Teething issues with a new rocket of this size, plus a wealth of new ground systems, did not come as a surprise and SpaceX engineering teams were seen working at various areas of the TEL over a number of days. Falcon Heavy went horizontal several times and at least two more WDRs took place on January 14 and 20 before Cape Canaveral operations had to stand down due to the U.S. Government Shutdown, pushing the Static Fire Test to a six-hour window opening at 17:00 UTC on Wednesday.

Falcon Heavy completed its momentous Static Fire Test at 17:30 UTC and, going by visuals alone, the firing appeared to end before hitting its 12-second target duration – sending a rumble across Cape Canaveral that appeared to surprise even seasoned space reporters as Falcon Heavy pumped over eighty metric tons through its engines over the course of the test.
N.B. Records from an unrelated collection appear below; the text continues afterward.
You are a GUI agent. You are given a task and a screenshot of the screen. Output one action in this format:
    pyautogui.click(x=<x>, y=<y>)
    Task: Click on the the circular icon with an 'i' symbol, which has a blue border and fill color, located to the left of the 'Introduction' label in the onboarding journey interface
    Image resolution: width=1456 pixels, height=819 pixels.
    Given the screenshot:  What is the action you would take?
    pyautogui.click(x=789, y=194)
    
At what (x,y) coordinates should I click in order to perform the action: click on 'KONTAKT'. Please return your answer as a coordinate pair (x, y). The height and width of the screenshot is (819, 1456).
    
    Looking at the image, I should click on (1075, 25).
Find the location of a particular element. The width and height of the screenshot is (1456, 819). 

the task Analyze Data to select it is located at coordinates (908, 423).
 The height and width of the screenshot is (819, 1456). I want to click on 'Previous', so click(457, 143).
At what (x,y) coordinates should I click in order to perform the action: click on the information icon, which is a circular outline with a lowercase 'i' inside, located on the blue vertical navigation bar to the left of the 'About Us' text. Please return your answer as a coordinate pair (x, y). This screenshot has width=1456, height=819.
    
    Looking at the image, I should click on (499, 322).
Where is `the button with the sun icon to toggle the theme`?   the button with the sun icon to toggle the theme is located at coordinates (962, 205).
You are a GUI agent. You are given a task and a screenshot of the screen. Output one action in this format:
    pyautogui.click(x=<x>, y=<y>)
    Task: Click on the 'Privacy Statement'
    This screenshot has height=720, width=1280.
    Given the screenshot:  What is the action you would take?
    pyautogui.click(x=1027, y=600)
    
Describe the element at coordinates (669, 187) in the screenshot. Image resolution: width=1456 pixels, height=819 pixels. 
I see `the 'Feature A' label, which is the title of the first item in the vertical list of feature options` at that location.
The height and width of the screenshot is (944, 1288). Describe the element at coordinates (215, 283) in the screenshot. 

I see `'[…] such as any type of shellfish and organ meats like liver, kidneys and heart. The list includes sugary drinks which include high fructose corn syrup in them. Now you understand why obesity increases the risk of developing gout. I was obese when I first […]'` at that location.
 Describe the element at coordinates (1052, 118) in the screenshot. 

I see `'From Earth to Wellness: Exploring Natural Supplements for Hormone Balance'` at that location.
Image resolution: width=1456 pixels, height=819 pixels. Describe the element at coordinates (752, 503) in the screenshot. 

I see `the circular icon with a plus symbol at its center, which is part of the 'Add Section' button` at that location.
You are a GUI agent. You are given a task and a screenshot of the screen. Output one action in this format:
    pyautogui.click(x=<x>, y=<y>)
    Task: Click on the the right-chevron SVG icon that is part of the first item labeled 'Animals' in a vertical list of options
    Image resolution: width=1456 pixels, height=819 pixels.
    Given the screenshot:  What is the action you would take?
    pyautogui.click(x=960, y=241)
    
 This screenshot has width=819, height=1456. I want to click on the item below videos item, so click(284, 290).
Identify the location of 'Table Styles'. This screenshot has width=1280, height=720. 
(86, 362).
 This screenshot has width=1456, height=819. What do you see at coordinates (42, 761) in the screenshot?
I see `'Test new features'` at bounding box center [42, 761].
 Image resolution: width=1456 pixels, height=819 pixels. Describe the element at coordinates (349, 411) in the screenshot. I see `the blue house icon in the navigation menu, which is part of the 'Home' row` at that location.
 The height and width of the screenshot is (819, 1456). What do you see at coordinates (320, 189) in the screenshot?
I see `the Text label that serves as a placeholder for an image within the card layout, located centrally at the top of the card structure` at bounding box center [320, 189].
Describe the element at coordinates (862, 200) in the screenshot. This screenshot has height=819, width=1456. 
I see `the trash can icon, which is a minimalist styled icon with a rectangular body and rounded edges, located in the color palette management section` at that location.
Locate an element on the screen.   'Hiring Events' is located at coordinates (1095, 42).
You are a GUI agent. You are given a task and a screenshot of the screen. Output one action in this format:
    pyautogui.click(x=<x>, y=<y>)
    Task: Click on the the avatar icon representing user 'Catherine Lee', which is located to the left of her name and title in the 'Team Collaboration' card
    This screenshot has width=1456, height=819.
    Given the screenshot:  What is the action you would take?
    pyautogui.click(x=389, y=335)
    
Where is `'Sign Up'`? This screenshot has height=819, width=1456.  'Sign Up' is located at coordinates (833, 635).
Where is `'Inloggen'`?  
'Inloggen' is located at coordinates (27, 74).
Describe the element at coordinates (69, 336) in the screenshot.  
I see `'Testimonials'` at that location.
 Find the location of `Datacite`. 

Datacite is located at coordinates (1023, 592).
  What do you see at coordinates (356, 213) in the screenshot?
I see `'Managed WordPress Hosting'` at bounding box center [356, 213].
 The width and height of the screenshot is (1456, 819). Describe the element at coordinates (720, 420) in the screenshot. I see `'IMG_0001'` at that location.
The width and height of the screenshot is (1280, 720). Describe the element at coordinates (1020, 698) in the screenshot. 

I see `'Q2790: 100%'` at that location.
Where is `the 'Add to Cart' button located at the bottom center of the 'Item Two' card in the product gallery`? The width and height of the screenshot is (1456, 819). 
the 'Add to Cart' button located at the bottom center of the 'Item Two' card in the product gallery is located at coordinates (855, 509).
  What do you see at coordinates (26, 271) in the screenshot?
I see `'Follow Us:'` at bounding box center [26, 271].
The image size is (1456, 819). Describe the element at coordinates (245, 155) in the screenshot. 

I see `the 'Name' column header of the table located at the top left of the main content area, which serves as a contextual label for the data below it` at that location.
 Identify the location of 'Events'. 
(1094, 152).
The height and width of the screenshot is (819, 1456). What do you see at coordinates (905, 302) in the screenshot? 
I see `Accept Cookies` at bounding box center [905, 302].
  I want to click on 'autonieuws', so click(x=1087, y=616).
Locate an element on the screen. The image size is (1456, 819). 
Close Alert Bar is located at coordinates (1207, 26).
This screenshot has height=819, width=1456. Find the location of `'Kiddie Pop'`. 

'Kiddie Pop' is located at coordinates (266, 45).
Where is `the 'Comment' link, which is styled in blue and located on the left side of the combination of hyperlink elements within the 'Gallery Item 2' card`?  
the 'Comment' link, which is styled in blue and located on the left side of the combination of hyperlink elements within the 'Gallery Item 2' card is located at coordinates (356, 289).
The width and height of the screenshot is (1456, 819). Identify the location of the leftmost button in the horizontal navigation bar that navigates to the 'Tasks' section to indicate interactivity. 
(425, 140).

Falcon Heavy’s roar was heard nearly 50 Kilometers from Cape Canaveral and provided a preview of what’s in store for the rocket’s maiden launch that will operate the first stage engines at a thrust setting of 92% – creating a combined thrust of almost 21,000 Kilonewtons, 2,140 metric-ton-force.

Photo: SpaceX

Per the established procedure for Falcon 9 testing, SpaceX engineering teams went into an immediate review of data collected during the test to verify the target duration was achieved and the necessary performance parameters were captured before committing to de-tanking the vehicle. A Tweet by Elon Musk indicated this review yielded positive results.

The forward plan for Falcon Heavy solely depends on the rocket’s performance on Wednesday as a number of in-depth reviews are ahead for SpaceX to pick apart all data collected during the test to give Falcon Heavy the green light to either press into a second Static Fire test or proceed into a launch flow.

While Falcon Heavy occupies Launch Complex 39A, Space X is continuing business as usual at Space Launch Complex 40 and is likely to give priority to scheduled Falcon 9 missions since these flights pay the bills. The next Falcon 9 – a flight-proven vehicle – is set for its own static fire test in the coming days to set up for a January 30 liftoff with the SES 16 / GovSat-1 satellite. Another two Falcon 9s, one from Vandenberg & one from Florida, are on the manifest for February.